Wednesday, 25 November 2020

25/11/20 ^^^Today I confirmed that there is no pattern with Els

 Since there is no pattern, then there is no connection whatsoever.

I must be able to remain autonomous all the time.

There is no connectivity between me and Els.

What is more relevant for me now?  To be in limerence or to live life fully mindful that I was delusional?

The best is to RIPCORD.  This was my rational decision for quite some time already.

Let's face it.  I need to break a cocaine-like addiction.  I don't know what a cocaine [] addiction is like but definitely, any form of addiction is bad.   Like right now I am addicted to nasi lemak and 3-in-1 coffee.  I hope those are only temporary replacements for Nicorette.

I have to decide on my addiction to Els.  It is better that I quit.  Even if she is my wife, she is my Unit Trust that I cash in the next 21 years.

When I quit Nicorette, I have no more attraction to Els.

Like I said, it is nonreciprocating.  What's more, today I confirmed that there is no pattern.
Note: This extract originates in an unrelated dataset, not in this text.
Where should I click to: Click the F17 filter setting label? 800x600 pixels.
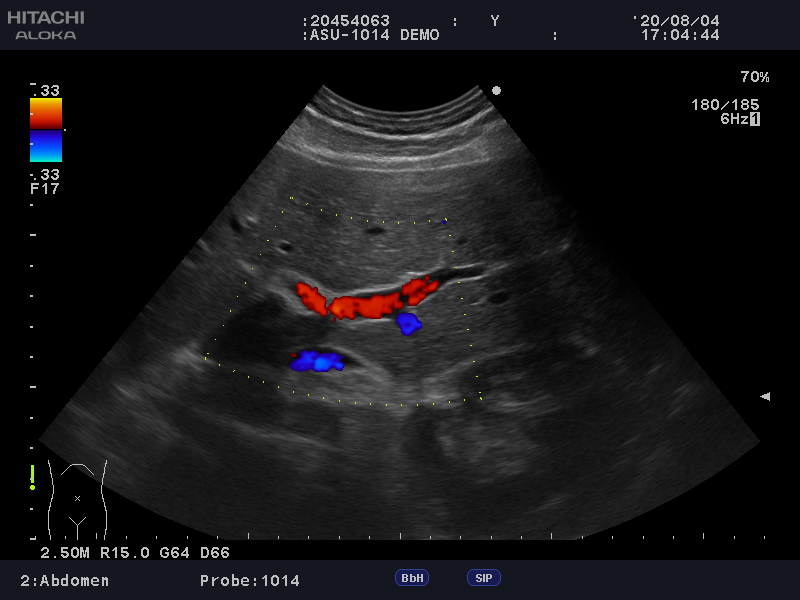click(x=44, y=187)
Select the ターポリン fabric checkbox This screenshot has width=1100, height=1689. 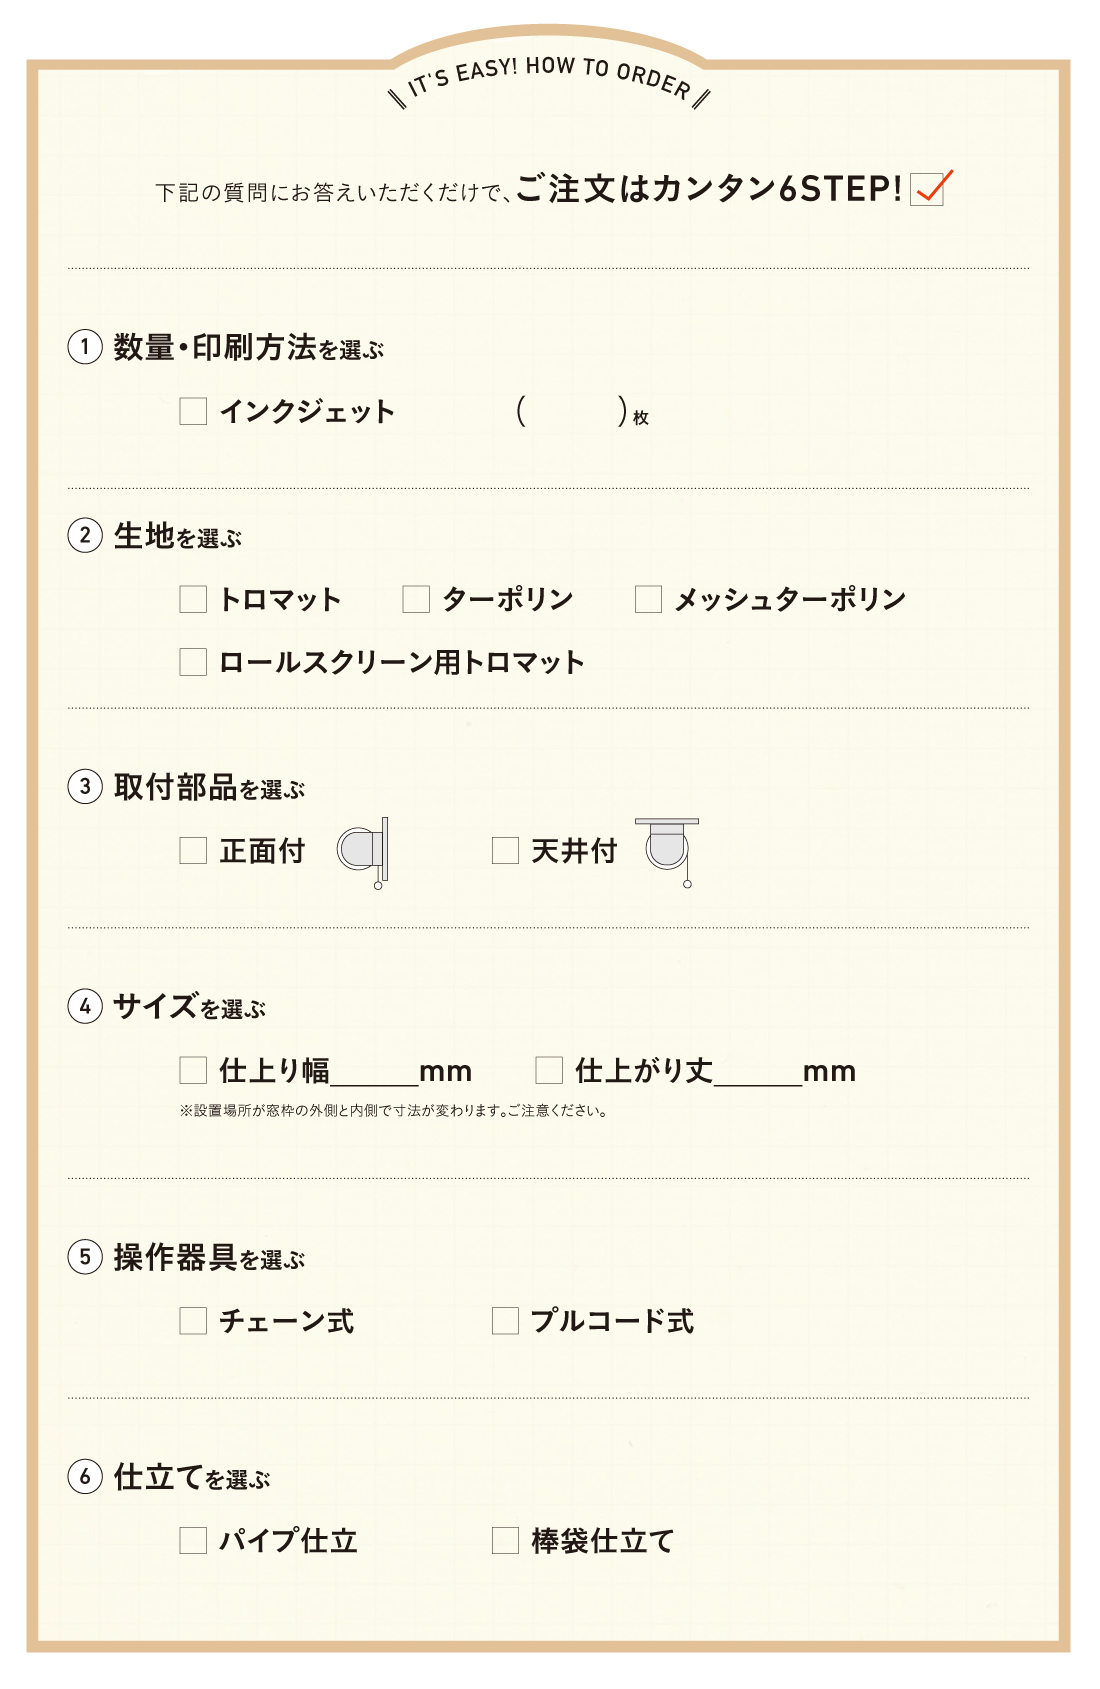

As it is the relationship is a guessing game.  If I have to keep on guessing, then I say it is really a delusion.

JUST WALK AWAY...

What is so difficult?  I can still listen to her.  It's just that I am protecting myself from being hurt by her nonreciprocating behavior.

Honestly, Sarah, I'm really fed up with Els.  It's not working out.

I was in limerence.

I need to read the book Love and Limerence and get over this experience once and for all.

Two reasons:

  • It is nonreciprocating 
  • There is no pattern
Plus after I quit Nicorette, I really have nothing to say to her.  She is just another chick that comes and goes.

I wish I can say something nice to her but really, there is nothing because of the two stated reasons.

Why should I let her decide on my happiness?  Why do I choose to see things that are not there?

------------------------------------------

I never get a chance to see it from her perspective.

I figured it is a very easy decision, just choose a favorable radio station.  In this case, I chose Lite.

I need to be inspired.  Els is not inspirational of late.  She is becoming complacent with her choice of songs.

The only person I can say who is at the top of his game is Rex.  Even the Shaz is getting stale.  So is Greenman.

I need to get out of the Traxx vortex.  Otherwise, I will be sucked into conformity.  Of all the things that I fear, I think conformity is among the top things I fear most.  So I better exit before I start conforming.